## WHAT THE EXERCISE ASKS
Return verbatim every line of the material from the one containing "You are a computer-use agent. Screen" through its final line, both ends included, and omit the pictures.

## PROVIDED MATERIAL
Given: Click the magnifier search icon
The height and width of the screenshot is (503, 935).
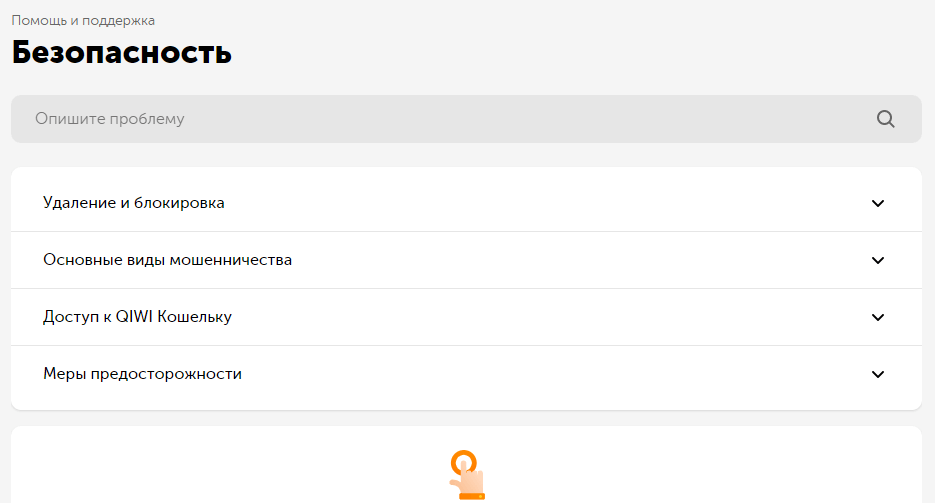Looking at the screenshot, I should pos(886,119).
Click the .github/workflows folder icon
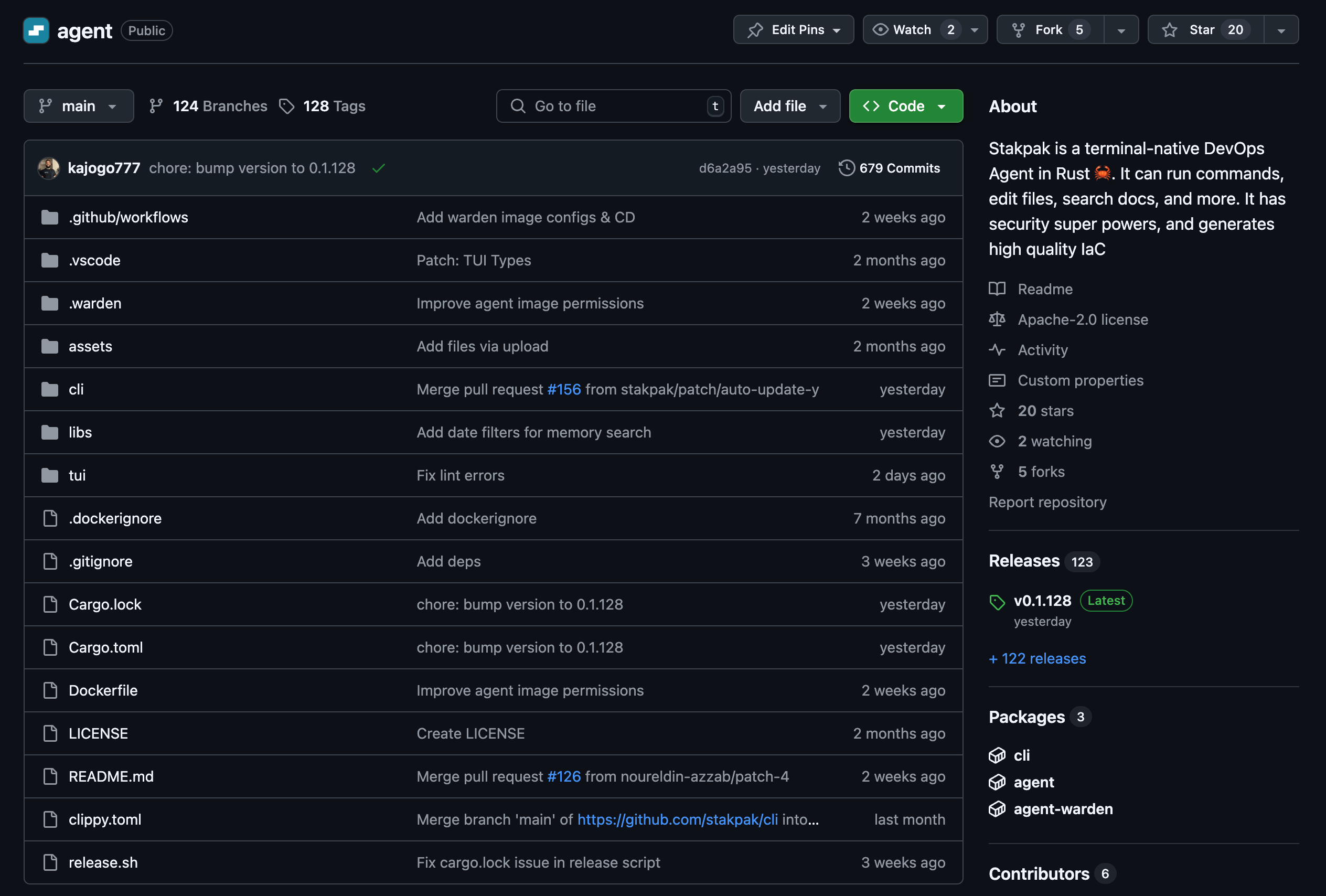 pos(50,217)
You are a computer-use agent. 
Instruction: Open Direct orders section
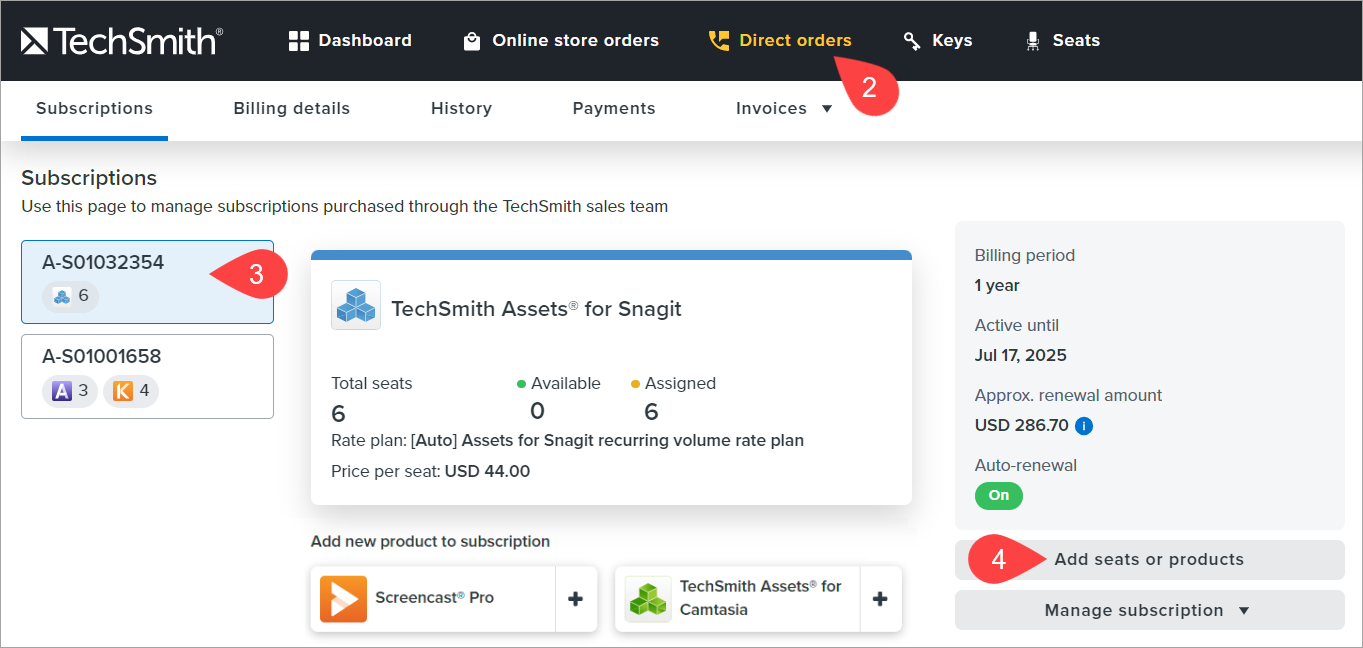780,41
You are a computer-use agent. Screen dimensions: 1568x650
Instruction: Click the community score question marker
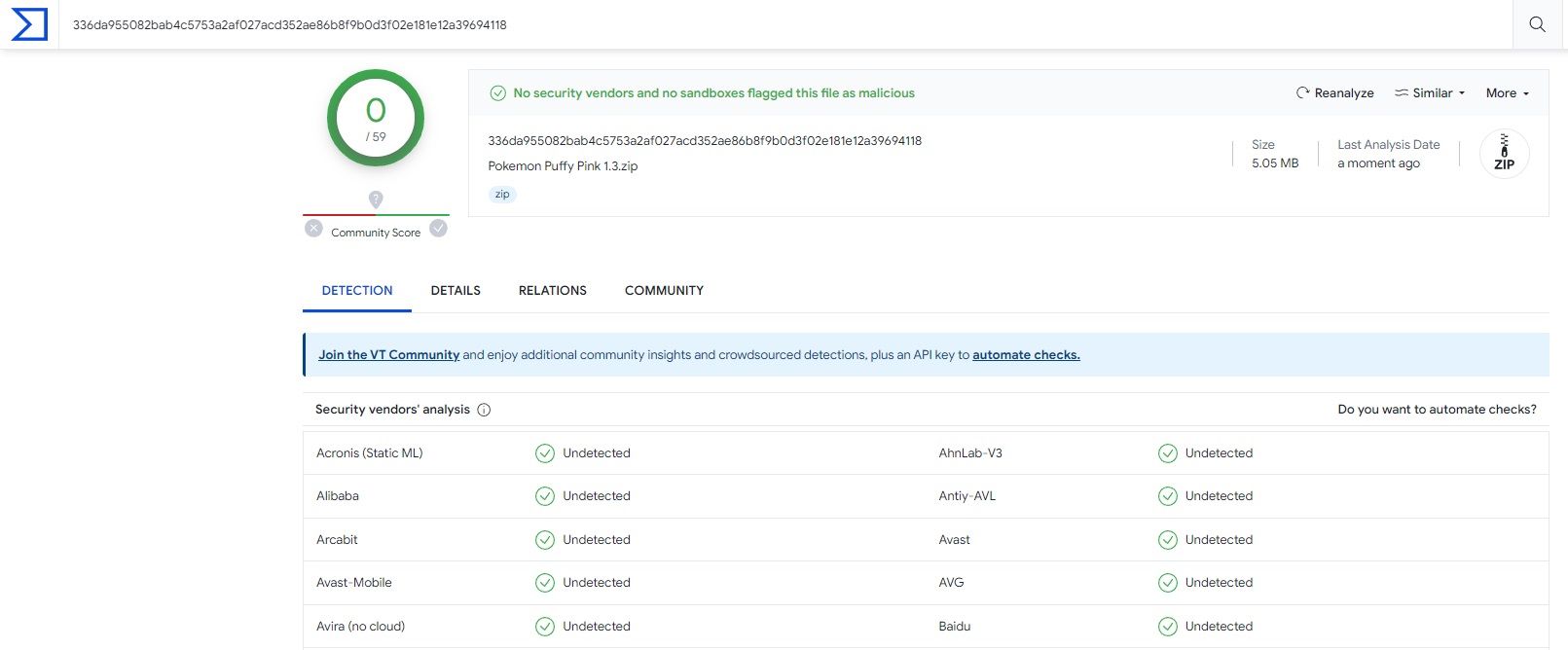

## EXERCISE SOLUTION
You are a computer-use agent. Screen dimensions: 1568x650
Instruction: Click the community score question marker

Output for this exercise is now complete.